WORK REQUIRED –
Would you transcribe all of the entries that follow, word for word?

SOURCE MATERIAL –
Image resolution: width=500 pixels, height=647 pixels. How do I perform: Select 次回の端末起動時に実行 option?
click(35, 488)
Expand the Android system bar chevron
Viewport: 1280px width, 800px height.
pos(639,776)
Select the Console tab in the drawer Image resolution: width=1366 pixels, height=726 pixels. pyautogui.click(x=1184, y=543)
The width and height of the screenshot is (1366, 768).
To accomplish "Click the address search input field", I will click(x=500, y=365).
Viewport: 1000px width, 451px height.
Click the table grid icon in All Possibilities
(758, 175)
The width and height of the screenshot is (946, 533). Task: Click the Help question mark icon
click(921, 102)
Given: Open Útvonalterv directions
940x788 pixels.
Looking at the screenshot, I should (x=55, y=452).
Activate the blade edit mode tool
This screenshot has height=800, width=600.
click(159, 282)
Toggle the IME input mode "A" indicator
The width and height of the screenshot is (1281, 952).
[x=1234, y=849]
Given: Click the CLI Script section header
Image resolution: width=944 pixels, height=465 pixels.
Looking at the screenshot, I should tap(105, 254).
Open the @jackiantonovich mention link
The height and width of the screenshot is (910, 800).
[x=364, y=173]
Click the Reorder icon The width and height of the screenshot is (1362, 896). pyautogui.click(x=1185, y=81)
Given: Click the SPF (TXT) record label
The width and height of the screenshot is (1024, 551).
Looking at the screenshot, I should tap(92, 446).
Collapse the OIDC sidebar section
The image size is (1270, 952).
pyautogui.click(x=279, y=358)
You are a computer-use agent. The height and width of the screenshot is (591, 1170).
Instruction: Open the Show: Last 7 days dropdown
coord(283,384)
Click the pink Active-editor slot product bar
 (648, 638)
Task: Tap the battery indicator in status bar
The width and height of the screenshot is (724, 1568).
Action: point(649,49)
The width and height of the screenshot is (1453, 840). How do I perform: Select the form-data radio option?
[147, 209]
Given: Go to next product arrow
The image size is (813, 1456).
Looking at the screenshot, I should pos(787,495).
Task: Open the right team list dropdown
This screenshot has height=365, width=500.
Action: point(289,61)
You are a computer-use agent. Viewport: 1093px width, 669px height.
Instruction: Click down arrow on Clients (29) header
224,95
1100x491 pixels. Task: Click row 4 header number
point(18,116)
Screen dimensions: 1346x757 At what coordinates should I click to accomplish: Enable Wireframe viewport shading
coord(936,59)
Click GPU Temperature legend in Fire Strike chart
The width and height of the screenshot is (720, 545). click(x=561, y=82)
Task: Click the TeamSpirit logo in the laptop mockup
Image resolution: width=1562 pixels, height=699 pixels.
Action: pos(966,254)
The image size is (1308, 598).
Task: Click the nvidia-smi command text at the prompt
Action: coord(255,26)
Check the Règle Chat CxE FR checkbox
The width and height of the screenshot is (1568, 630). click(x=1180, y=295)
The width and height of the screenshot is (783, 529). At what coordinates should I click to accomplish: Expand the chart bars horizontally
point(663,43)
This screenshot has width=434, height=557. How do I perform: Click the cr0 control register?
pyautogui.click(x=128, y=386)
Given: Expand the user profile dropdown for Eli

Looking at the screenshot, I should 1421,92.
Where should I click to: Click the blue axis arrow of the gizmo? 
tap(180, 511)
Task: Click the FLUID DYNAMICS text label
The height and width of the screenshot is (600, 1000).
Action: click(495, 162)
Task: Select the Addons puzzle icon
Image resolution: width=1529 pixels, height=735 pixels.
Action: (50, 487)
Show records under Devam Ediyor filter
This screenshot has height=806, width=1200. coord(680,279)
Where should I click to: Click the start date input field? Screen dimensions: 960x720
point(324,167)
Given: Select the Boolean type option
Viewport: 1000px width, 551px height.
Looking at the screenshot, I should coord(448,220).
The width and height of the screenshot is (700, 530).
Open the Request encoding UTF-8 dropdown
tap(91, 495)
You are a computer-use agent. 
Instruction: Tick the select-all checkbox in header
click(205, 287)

SOLUTION –
Image resolution: width=500 pixels, height=647 pixels. How do I perform: Select 次回の端末起動時に実行 option?
click(35, 488)
Expand the Android system bar chevron
Viewport: 1280px width, 800px height.
pos(639,776)
Select the Console tab in the drawer Image resolution: width=1366 pixels, height=726 pixels. pyautogui.click(x=1184, y=543)
The width and height of the screenshot is (1366, 768).
To accomplish "Click the address search input field", I will click(x=500, y=365).
Viewport: 1000px width, 451px height.
Click the table grid icon in All Possibilities
(758, 175)
The width and height of the screenshot is (946, 533). Task: Click the Help question mark icon
click(921, 102)
Given: Open Útvonalterv directions
940x788 pixels.
Looking at the screenshot, I should (x=55, y=452).
Activate the blade edit mode tool
This screenshot has height=800, width=600.
click(159, 282)
Toggle the IME input mode "A" indicator
The width and height of the screenshot is (1281, 952).
[x=1234, y=849]
Given: Click the CLI Script section header
Image resolution: width=944 pixels, height=465 pixels.
Looking at the screenshot, I should tap(105, 254).
Open the @jackiantonovich mention link
The height and width of the screenshot is (910, 800).
[x=364, y=173]
Click the Reorder icon The width and height of the screenshot is (1362, 896). pyautogui.click(x=1185, y=81)
Given: Click the SPF (TXT) record label
The width and height of the screenshot is (1024, 551).
Looking at the screenshot, I should tap(92, 446).
Collapse the OIDC sidebar section
The image size is (1270, 952).
pyautogui.click(x=279, y=358)
You are a computer-use agent. The height and width of the screenshot is (591, 1170).
Instruction: Open the Show: Last 7 days dropdown
coord(283,384)
Click the pink Active-editor slot product bar
 (648, 638)
Task: Tap the battery indicator in status bar
The width and height of the screenshot is (724, 1568).
Action: point(649,49)
The width and height of the screenshot is (1453, 840). How do I perform: Select the form-data radio option?
[147, 209]
Given: Go to next product arrow
The image size is (813, 1456).
Looking at the screenshot, I should pos(787,495).
Task: Open the right team list dropdown
This screenshot has height=365, width=500.
Action: point(289,61)
You are a computer-use agent. Viewport: 1093px width, 669px height.
Instruction: Click down arrow on Clients (29) header
224,95
1100x491 pixels. Task: Click row 4 header number
point(18,116)
Screen dimensions: 1346x757 At what coordinates should I click to accomplish: Enable Wireframe viewport shading
coord(936,59)
Click GPU Temperature legend in Fire Strike chart
The width and height of the screenshot is (720, 545). click(x=561, y=82)
Task: Click the TeamSpirit logo in the laptop mockup
Image resolution: width=1562 pixels, height=699 pixels.
Action: pos(966,254)
The image size is (1308, 598).
Task: Click the nvidia-smi command text at the prompt
Action: coord(255,26)
Check the Règle Chat CxE FR checkbox
The width and height of the screenshot is (1568, 630). click(x=1180, y=295)
The width and height of the screenshot is (783, 529). At what coordinates should I click to accomplish: Expand the chart bars horizontally
point(663,43)
This screenshot has width=434, height=557. How do I perform: Click the cr0 control register?
pyautogui.click(x=128, y=386)
Given: Expand the user profile dropdown for Eli

Looking at the screenshot, I should 1421,92.
Where should I click to: Click the blue axis arrow of the gizmo? 
tap(180, 511)
Task: Click the FLUID DYNAMICS text label
The height and width of the screenshot is (600, 1000).
Action: click(495, 162)
Task: Select the Addons puzzle icon
Image resolution: width=1529 pixels, height=735 pixels.
Action: (50, 487)
Show records under Devam Ediyor filter
This screenshot has height=806, width=1200. coord(680,279)
Where should I click to: Click the start date input field? Screen dimensions: 960x720
point(324,167)
Given: Select the Boolean type option
Viewport: 1000px width, 551px height.
Looking at the screenshot, I should coord(448,220).
The width and height of the screenshot is (700, 530).
Open the Request encoding UTF-8 dropdown
tap(91, 495)
You are a computer-use agent. 
Instruction: Tick the select-all checkbox in header
click(205, 287)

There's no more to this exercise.